# [WHAT IS BEING ASKED]
Gather each line of the data below that contains the word "with".

[INFORMATION SHOWN start]

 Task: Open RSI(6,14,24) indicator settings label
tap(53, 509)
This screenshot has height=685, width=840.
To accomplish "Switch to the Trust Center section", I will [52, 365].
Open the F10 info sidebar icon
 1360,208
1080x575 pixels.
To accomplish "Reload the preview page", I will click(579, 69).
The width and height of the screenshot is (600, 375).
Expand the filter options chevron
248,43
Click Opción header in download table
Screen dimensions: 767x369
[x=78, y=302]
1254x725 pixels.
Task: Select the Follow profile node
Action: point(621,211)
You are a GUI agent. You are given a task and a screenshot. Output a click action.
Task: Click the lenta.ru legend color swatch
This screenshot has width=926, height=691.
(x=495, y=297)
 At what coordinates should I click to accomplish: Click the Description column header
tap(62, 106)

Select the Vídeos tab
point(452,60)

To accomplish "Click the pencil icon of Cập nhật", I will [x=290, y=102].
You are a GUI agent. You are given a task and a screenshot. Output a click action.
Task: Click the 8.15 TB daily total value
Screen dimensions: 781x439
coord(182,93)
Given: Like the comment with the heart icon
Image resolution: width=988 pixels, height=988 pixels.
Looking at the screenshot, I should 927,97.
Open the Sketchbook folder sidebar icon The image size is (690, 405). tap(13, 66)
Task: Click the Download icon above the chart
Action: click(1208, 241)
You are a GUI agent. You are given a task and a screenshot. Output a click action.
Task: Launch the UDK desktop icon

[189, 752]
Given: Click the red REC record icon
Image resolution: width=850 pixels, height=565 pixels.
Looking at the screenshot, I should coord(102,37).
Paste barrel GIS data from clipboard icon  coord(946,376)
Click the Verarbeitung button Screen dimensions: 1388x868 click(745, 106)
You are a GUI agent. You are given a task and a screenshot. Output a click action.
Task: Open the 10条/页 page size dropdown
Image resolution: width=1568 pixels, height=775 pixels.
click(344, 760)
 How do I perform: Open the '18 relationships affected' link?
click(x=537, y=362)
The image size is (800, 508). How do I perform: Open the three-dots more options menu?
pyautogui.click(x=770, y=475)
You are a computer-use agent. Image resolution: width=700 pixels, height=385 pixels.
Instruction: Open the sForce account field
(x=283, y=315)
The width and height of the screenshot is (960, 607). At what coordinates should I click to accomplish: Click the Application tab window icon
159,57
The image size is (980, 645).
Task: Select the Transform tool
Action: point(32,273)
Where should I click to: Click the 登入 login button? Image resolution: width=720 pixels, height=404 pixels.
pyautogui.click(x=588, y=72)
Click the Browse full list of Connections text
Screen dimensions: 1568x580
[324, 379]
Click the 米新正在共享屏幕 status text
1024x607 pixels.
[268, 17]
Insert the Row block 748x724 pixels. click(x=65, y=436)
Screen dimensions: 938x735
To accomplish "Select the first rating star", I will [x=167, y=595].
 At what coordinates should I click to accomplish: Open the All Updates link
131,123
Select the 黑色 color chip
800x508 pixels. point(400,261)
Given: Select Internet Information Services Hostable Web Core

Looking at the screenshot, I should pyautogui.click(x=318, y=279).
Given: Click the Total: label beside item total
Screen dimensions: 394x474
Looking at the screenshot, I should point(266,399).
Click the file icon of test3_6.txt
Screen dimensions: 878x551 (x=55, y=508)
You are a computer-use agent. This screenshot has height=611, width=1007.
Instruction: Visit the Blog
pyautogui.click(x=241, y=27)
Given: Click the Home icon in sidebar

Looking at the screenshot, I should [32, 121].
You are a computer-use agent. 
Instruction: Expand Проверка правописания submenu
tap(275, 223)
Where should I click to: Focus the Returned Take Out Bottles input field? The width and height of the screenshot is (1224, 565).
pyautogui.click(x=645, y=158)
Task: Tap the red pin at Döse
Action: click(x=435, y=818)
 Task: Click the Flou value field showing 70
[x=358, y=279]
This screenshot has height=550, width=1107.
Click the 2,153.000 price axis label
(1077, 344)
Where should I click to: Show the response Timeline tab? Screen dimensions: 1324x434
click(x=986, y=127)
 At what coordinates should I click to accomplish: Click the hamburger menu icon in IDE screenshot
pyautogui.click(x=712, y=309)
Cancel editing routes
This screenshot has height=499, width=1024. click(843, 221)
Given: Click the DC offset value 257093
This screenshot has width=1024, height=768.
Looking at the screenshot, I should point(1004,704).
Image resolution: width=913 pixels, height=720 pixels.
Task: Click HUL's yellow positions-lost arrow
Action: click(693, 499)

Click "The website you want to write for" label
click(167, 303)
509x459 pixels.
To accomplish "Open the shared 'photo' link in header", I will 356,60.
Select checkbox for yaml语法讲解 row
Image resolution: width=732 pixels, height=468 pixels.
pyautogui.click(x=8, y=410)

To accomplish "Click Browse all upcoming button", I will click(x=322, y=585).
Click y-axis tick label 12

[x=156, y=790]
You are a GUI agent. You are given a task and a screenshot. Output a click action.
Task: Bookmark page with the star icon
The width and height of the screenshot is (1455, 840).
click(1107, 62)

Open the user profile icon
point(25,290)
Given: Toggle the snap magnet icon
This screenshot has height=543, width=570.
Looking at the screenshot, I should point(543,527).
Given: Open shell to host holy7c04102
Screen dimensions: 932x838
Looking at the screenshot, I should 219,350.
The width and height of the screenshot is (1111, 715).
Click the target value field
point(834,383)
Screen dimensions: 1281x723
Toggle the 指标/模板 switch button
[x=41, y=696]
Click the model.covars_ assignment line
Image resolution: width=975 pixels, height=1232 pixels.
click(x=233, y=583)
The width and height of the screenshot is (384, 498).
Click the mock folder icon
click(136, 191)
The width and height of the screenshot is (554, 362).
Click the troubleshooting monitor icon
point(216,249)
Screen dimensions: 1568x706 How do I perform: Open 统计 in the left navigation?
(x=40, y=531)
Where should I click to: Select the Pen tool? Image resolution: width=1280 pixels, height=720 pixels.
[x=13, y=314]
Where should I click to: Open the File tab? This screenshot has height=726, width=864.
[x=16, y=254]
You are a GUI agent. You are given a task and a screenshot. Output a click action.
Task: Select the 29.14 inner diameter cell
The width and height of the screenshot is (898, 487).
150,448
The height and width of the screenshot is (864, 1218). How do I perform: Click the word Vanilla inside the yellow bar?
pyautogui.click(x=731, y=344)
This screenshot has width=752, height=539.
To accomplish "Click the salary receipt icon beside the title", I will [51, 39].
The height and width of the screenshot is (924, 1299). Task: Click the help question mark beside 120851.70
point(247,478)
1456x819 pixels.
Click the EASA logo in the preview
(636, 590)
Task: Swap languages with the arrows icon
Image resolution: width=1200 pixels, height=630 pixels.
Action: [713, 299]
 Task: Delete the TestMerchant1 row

[INFORMATION SHOWN end]

# [ANSWER FOR THE TASK]
Given: Like the comment with the heart icon
Task: Bookmark page with the star icon
Task: Swap languages with the arrows icon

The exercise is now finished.